(Records from a collection)
——
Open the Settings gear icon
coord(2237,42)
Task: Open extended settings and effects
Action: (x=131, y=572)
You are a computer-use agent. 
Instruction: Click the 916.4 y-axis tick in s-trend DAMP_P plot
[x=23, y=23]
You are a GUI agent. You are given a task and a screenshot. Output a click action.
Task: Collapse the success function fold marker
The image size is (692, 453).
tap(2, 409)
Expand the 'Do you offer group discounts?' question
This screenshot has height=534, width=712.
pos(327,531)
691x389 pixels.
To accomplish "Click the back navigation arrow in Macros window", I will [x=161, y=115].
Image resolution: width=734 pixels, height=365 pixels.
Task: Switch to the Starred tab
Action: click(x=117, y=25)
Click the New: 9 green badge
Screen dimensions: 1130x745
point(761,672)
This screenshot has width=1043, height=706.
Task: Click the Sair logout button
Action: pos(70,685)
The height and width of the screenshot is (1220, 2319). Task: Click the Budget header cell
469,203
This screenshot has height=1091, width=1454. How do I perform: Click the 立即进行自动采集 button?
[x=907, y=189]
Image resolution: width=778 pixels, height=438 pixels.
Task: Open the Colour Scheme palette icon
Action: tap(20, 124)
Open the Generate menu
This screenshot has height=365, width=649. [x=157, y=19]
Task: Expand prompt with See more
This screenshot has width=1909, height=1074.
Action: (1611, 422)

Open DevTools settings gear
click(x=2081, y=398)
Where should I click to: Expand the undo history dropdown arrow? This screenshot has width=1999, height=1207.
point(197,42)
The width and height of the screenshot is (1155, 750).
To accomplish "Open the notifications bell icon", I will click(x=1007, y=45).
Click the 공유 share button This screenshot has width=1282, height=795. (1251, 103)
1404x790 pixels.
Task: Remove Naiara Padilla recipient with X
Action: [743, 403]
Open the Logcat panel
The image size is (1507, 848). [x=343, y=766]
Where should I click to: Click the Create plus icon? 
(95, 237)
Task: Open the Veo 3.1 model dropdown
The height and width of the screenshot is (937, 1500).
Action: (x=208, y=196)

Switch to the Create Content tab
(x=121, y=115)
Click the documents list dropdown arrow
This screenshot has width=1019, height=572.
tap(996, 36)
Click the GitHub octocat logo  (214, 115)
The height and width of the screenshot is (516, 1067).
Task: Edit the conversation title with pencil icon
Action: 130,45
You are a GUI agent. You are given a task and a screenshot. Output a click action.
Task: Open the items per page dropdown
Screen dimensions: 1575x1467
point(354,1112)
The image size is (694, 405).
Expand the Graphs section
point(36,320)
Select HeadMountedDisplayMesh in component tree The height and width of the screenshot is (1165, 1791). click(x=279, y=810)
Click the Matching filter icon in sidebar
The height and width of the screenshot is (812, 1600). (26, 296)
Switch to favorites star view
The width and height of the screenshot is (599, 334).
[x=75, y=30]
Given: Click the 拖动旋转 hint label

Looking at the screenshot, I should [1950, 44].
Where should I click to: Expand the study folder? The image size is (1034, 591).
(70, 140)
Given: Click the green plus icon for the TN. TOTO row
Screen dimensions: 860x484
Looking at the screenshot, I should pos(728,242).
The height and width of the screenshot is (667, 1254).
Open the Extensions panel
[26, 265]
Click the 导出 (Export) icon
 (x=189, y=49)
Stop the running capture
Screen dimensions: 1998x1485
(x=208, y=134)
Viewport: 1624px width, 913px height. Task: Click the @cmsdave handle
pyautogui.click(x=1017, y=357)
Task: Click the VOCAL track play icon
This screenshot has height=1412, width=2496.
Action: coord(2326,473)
——
**What you should do:**
Going back to the entries above, set down exactly the lines that begin at the one with "This screenshot has height=1091, width=1454." and end at the one with "Task: Expand prompt with See more", both included, and nothing else.

**Solution to this task:**
This screenshot has height=1091, width=1454. How do I perform: Click the 立即进行自动采集 button?
[x=907, y=189]
Image resolution: width=778 pixels, height=438 pixels.
Task: Open the Colour Scheme palette icon
Action: tap(20, 124)
Open the Generate menu
This screenshot has height=365, width=649. [x=157, y=19]
Task: Expand prompt with See more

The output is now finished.